TO DO: All lines in the data below carrying the string "download" are to be located and copied.

Stored items from a collection:

★ ★ ★ ★ ★

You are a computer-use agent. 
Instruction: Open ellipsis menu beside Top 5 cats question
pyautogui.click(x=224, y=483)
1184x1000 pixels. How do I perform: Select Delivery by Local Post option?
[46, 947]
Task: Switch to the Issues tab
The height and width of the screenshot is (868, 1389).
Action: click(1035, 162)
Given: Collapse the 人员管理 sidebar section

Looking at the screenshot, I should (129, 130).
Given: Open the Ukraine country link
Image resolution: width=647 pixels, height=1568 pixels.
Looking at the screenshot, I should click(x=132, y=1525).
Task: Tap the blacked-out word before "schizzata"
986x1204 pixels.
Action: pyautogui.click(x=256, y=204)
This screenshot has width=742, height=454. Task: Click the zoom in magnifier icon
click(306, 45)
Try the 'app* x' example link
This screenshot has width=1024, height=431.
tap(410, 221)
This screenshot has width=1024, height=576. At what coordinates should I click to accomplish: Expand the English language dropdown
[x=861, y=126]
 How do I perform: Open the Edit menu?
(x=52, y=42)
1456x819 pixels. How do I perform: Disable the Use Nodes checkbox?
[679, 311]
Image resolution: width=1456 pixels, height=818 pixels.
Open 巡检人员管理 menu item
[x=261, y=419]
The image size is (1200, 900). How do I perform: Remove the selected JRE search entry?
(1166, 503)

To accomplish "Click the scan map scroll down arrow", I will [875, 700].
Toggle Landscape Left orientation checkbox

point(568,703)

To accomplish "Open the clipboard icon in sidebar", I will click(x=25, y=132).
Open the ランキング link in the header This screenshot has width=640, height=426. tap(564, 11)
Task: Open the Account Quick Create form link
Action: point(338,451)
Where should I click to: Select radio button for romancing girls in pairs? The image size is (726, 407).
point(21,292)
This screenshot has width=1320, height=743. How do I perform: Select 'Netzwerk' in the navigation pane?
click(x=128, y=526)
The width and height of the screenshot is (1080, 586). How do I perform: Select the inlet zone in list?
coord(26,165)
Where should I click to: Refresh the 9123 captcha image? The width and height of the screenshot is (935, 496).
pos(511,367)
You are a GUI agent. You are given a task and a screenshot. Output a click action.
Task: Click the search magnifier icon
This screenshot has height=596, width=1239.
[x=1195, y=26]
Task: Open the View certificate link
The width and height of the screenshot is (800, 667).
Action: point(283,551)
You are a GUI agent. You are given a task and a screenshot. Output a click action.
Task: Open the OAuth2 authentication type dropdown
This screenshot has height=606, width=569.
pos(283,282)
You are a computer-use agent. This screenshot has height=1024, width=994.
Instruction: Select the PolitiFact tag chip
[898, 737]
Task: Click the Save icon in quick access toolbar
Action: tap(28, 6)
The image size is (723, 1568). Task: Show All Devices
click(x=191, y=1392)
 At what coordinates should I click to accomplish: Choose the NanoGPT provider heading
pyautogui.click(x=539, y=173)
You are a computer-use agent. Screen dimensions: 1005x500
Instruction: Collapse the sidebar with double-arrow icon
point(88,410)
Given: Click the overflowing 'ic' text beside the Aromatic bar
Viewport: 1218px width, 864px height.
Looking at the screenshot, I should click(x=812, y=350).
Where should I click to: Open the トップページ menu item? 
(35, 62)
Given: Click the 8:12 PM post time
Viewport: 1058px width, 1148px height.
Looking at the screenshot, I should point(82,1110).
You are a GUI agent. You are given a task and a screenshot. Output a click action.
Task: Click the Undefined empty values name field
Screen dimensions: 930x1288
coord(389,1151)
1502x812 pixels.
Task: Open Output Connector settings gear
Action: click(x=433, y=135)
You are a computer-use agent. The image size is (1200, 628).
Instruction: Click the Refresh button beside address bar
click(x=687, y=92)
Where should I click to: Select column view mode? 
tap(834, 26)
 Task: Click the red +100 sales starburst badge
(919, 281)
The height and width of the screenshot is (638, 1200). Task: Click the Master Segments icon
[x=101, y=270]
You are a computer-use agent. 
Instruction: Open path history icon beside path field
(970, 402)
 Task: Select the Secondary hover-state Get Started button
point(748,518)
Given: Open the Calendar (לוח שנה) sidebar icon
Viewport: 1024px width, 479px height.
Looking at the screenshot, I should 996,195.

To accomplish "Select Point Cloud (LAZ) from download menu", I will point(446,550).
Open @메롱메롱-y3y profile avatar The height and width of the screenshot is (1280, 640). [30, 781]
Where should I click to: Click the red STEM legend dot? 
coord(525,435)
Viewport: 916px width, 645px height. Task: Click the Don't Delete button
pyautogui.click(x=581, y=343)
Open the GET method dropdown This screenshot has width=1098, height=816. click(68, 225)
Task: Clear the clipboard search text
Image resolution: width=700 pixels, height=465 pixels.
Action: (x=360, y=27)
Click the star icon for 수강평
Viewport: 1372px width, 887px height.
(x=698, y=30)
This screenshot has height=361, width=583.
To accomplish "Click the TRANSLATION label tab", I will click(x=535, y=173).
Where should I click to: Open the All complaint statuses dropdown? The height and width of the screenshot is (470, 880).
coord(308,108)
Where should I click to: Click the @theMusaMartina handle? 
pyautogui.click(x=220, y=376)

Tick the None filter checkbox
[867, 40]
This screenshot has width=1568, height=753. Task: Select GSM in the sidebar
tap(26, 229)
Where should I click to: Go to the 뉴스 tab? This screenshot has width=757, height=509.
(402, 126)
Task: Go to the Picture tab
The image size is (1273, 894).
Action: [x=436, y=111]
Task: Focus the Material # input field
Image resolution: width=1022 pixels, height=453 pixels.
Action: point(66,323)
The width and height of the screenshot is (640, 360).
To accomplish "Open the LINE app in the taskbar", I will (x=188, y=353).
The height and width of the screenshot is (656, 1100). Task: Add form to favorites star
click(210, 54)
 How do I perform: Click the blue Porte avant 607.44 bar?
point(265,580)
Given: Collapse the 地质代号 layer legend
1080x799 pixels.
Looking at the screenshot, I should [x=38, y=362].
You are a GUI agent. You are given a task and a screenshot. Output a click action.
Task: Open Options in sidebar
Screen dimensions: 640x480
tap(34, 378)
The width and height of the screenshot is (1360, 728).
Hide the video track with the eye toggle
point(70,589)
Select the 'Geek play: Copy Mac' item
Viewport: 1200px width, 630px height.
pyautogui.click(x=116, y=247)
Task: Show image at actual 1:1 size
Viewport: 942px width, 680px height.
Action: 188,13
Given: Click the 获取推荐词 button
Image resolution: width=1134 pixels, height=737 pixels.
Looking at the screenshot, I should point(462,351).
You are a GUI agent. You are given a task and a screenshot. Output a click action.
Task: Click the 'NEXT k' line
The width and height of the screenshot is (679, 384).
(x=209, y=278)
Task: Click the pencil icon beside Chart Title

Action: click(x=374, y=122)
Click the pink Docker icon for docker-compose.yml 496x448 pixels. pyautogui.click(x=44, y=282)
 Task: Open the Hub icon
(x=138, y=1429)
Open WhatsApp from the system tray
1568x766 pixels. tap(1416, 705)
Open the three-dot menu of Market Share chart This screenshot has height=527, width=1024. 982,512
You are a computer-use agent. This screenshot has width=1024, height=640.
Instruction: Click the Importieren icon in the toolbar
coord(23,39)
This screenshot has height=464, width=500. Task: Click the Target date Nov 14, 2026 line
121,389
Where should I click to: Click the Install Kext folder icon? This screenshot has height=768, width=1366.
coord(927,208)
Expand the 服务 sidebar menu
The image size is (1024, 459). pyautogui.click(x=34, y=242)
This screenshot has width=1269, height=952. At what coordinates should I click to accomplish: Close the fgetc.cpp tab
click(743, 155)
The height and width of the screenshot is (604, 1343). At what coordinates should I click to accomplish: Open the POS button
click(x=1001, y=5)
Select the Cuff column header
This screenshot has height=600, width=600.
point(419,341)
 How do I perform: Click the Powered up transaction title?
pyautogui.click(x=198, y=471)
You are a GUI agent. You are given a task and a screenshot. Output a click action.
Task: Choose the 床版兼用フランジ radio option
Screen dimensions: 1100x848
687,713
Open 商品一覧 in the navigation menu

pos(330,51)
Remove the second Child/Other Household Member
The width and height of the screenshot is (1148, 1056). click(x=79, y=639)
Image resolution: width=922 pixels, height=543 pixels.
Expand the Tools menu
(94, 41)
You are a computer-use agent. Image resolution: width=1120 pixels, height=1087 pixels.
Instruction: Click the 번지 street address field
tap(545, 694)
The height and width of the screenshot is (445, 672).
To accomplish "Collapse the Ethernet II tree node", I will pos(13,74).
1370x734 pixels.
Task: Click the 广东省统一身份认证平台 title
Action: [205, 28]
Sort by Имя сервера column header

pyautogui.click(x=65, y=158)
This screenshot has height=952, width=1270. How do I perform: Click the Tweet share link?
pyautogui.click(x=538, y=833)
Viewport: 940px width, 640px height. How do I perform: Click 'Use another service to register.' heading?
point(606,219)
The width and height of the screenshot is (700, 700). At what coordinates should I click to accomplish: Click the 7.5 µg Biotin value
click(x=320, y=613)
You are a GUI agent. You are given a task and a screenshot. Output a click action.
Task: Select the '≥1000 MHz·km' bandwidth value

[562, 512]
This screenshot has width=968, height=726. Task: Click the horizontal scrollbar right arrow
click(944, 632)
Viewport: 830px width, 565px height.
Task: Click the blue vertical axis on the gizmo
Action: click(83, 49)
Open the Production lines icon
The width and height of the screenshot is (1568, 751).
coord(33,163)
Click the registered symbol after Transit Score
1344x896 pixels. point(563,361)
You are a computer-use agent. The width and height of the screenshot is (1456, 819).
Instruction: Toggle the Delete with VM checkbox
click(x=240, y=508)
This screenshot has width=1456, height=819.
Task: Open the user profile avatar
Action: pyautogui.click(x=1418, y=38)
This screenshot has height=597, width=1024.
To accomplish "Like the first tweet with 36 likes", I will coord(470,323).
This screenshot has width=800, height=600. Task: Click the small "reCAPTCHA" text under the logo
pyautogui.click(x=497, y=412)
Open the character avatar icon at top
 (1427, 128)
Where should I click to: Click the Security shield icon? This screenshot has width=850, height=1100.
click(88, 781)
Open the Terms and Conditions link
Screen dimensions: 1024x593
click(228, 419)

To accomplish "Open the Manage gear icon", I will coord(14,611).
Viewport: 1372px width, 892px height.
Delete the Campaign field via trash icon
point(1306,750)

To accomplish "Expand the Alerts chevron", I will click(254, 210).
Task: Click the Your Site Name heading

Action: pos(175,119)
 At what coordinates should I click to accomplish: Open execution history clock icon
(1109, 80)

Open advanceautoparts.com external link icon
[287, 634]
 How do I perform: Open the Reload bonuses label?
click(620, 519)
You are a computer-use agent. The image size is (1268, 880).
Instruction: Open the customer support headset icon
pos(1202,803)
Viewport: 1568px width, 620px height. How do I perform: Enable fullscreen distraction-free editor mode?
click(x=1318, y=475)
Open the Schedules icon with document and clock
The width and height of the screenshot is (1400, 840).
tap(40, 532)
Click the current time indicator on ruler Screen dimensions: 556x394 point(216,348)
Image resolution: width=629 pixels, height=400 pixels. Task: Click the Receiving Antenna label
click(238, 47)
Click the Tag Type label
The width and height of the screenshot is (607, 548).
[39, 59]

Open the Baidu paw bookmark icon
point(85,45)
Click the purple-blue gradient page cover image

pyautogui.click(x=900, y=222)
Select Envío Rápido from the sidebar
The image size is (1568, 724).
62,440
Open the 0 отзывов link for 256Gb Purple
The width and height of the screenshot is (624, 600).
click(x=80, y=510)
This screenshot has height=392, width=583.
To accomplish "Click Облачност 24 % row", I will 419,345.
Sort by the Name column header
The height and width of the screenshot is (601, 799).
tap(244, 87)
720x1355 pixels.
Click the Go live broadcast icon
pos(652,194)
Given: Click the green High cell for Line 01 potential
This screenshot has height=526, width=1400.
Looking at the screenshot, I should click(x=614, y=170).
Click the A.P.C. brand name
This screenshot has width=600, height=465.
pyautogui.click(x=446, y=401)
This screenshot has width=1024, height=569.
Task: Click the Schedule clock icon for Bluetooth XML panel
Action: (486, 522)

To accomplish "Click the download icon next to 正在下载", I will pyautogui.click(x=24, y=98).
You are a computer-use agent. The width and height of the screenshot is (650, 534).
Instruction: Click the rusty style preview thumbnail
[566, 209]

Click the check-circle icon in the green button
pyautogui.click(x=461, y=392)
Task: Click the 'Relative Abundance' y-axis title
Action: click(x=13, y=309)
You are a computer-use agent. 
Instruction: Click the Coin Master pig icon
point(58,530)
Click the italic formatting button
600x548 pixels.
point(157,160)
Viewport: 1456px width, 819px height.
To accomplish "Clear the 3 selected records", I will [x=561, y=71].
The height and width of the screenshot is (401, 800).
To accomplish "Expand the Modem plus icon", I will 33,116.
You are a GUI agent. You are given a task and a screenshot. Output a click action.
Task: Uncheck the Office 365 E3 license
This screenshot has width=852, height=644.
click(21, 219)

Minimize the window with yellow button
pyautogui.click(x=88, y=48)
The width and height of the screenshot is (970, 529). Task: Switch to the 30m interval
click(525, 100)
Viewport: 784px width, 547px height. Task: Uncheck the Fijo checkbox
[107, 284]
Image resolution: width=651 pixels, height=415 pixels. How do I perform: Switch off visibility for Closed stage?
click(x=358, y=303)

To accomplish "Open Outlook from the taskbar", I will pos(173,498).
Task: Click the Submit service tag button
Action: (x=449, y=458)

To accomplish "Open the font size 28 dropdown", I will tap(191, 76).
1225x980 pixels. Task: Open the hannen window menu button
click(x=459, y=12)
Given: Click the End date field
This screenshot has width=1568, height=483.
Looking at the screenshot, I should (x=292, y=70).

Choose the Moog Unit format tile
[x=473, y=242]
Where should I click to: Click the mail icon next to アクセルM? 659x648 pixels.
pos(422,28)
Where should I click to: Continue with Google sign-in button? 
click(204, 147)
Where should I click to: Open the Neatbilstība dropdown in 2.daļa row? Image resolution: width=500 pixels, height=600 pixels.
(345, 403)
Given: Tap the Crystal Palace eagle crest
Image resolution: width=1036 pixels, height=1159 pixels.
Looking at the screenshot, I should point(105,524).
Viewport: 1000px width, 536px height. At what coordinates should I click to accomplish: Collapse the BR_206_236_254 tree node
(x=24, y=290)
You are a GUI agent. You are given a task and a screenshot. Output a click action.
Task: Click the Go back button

★ ★ ★ ★ ★

YOUR RESPONSE:
To accomplish "Select Point Cloud (LAZ) from download menu", I will point(446,550).
To accomplish "Click the download icon next to 正在下载", I will pyautogui.click(x=24, y=98).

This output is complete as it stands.